Substitute "screen assistant" for every "computer-use agent" in the records below, leaving everything else unchanged.
───── RECORDS ─────
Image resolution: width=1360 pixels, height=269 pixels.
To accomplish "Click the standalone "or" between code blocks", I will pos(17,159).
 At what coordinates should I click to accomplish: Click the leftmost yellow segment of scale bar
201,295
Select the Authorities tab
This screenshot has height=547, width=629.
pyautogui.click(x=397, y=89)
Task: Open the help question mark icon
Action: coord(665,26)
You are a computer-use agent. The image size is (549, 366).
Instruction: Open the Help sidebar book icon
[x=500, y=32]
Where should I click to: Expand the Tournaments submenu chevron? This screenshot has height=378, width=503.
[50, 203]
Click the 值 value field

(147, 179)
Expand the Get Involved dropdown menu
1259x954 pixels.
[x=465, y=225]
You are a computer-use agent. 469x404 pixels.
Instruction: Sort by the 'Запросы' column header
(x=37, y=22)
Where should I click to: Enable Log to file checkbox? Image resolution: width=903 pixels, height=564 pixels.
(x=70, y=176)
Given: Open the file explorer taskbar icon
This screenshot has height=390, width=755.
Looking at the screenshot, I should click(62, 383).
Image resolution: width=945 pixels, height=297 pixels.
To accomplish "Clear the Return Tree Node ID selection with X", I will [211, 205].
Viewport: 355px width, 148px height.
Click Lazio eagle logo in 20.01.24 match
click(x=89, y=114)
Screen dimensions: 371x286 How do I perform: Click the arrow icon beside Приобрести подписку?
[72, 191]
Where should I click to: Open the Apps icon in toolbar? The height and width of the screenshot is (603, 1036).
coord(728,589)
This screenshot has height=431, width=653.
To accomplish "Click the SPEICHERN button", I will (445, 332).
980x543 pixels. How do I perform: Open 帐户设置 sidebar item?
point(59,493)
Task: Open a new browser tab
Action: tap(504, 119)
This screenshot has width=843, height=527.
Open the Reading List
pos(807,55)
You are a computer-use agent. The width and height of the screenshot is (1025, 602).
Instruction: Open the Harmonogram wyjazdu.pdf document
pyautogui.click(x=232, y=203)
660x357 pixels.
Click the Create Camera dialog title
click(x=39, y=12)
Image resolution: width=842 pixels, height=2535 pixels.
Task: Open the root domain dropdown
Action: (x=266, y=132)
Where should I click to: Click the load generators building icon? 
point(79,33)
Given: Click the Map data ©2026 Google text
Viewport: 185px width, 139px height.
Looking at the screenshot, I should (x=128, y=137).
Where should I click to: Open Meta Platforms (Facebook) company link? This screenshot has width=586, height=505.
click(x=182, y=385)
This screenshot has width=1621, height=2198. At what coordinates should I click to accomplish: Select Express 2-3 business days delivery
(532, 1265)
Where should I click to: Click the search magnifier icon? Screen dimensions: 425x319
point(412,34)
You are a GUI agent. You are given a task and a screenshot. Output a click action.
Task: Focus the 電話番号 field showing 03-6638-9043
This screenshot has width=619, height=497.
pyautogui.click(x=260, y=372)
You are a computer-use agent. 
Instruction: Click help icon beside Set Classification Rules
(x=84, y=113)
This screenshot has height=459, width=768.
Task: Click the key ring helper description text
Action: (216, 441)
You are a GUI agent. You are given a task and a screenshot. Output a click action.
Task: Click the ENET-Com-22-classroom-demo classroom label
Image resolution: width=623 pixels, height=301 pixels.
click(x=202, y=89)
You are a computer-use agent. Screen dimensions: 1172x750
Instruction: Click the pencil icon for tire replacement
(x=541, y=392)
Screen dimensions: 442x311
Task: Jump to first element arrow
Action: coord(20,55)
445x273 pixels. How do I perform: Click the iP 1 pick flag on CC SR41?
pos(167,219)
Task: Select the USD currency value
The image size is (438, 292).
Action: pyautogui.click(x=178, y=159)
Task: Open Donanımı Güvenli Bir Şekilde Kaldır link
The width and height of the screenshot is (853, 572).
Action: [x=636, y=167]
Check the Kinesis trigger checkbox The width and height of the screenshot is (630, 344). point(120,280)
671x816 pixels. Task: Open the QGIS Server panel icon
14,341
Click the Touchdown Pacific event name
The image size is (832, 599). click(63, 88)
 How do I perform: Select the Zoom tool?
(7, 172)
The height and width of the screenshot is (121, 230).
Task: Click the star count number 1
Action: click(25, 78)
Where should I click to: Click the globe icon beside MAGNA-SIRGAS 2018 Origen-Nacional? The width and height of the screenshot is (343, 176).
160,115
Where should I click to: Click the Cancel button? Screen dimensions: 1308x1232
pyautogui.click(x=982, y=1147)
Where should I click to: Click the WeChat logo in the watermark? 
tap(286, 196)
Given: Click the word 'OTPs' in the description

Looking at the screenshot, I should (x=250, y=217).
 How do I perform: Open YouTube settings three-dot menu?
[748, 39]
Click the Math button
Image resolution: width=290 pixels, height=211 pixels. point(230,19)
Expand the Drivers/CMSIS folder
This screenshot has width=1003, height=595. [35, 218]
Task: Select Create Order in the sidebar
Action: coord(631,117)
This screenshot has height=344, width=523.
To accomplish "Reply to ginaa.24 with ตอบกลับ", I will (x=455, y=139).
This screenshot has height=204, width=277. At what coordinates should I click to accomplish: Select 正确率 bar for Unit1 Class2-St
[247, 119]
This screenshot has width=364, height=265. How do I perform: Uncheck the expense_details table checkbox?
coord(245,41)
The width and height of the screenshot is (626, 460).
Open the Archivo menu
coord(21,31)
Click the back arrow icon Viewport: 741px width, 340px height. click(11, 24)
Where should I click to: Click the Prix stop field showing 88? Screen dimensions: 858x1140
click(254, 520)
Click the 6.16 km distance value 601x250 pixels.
─────
• WORKED SOLUTION:
Image resolution: width=1360 pixels, height=269 pixels.
To accomplish "Click the standalone "or" between code blocks", I will pos(17,159).
 At what coordinates should I click to accomplish: Click the leftmost yellow segment of scale bar
201,295
Select the Authorities tab
This screenshot has height=547, width=629.
pyautogui.click(x=397, y=89)
Task: Open the help question mark icon
Action: coord(665,26)
You are a screen assistant. The image size is (549, 366).
Instruction: Open the Help sidebar book icon
[x=500, y=32]
Where should I click to: Expand the Tournaments submenu chevron? This screenshot has height=378, width=503.
[50, 203]
Click the 值 value field

(147, 179)
Expand the Get Involved dropdown menu
1259x954 pixels.
[x=465, y=225]
You are a screen assistant. 469x404 pixels.
Instruction: Sort by the 'Запросы' column header
(x=37, y=22)
Where should I click to: Enable Log to file checkbox? Image resolution: width=903 pixels, height=564 pixels.
(x=70, y=176)
Given: Open the file explorer taskbar icon
This screenshot has height=390, width=755.
Looking at the screenshot, I should click(62, 383).
Image resolution: width=945 pixels, height=297 pixels.
To accomplish "Clear the Return Tree Node ID selection with X", I will [211, 205].
Viewport: 355px width, 148px height.
Click Lazio eagle logo in 20.01.24 match
click(x=89, y=114)
Screen dimensions: 371x286 How do I perform: Click the arrow icon beside Приобрести подписку?
[72, 191]
Where should I click to: Open the Apps icon in toolbar? The height and width of the screenshot is (603, 1036).
coord(728,589)
This screenshot has height=431, width=653.
To accomplish "Click the SPEICHERN button", I will (445, 332).
980x543 pixels. How do I perform: Open 帐户设置 sidebar item?
point(59,493)
Task: Open a new browser tab
Action: tap(504, 119)
This screenshot has width=843, height=527.
Open the Reading List
pos(807,55)
You are a screen assistant. The width and height of the screenshot is (1025, 602).
Instruction: Open the Harmonogram wyjazdu.pdf document
pyautogui.click(x=232, y=203)
660x357 pixels.
Click the Create Camera dialog title
click(x=39, y=12)
Image resolution: width=842 pixels, height=2535 pixels.
Task: Open the root domain dropdown
Action: (x=266, y=132)
Where should I click to: Click the load generators building icon? 
point(79,33)
Given: Click the Map data ©2026 Google text
Viewport: 185px width, 139px height.
Looking at the screenshot, I should (x=128, y=137).
Where should I click to: Open Meta Platforms (Facebook) company link? This screenshot has width=586, height=505.
click(x=182, y=385)
This screenshot has width=1621, height=2198. At what coordinates should I click to accomplish: Select Express 2-3 business days delivery
(532, 1265)
Where should I click to: Click the search magnifier icon? Screen dimensions: 425x319
point(412,34)
You are a GUI agent. You are given a task and a screenshot. Output a click action.
Task: Focus the 電話番号 field showing 03-6638-9043
This screenshot has width=619, height=497.
pyautogui.click(x=260, y=372)
You are a screen assistant. 
Instruction: Click help icon beside Set Classification Rules
(x=84, y=113)
This screenshot has height=459, width=768.
Task: Click the key ring helper description text
Action: (216, 441)
You are a GUI agent. You are given a task and a screenshot. Output a click action.
Task: Click the ENET-Com-22-classroom-demo classroom label
Image resolution: width=623 pixels, height=301 pixels.
click(x=202, y=89)
You are a screen assistant. Screen dimensions: 1172x750
Instruction: Click the pencil icon for tire replacement
(x=541, y=392)
Screen dimensions: 442x311
Task: Jump to first element arrow
Action: coord(20,55)
445x273 pixels. How do I perform: Click the iP 1 pick flag on CC SR41?
pos(167,219)
Task: Select the USD currency value
The image size is (438, 292).
Action: pyautogui.click(x=178, y=159)
Task: Open Donanımı Güvenli Bir Şekilde Kaldır link
The width and height of the screenshot is (853, 572).
Action: [x=636, y=167]
Check the Kinesis trigger checkbox The width and height of the screenshot is (630, 344). point(120,280)
671x816 pixels. Task: Open the QGIS Server panel icon
14,341
Click the Touchdown Pacific event name
The image size is (832, 599). click(63, 88)
 How do I perform: Select the Zoom tool?
(7, 172)
The height and width of the screenshot is (121, 230).
Task: Click the star count number 1
Action: click(25, 78)
Where should I click to: Click the globe icon beside MAGNA-SIRGAS 2018 Origen-Nacional? The width and height of the screenshot is (343, 176).
160,115
Where should I click to: Click the Cancel button? Screen dimensions: 1308x1232
pyautogui.click(x=982, y=1147)
Where should I click to: Click the WeChat logo in the watermark? 
tap(286, 196)
Given: Click the word 'OTPs' in the description

Looking at the screenshot, I should (x=250, y=217).
 How do I perform: Open YouTube settings three-dot menu?
[748, 39]
Click the Math button
Image resolution: width=290 pixels, height=211 pixels. point(230,19)
Expand the Drivers/CMSIS folder
This screenshot has width=1003, height=595. [35, 218]
Task: Select Create Order in the sidebar
Action: coord(631,117)
This screenshot has height=344, width=523.
To accomplish "Reply to ginaa.24 with ตอบกลับ", I will (x=455, y=139).
This screenshot has height=204, width=277. At what coordinates should I click to accomplish: Select 正确率 bar for Unit1 Class2-St
[247, 119]
This screenshot has width=364, height=265. How do I perform: Uncheck the expense_details table checkbox?
coord(245,41)
The width and height of the screenshot is (626, 460).
Open the Archivo menu
coord(21,31)
Click the back arrow icon Viewport: 741px width, 340px height. click(11, 24)
Where should I click to: Click the Prix stop field showing 88? Screen dimensions: 858x1140
click(254, 520)
Click the 6.16 km distance value 601x250 pixels.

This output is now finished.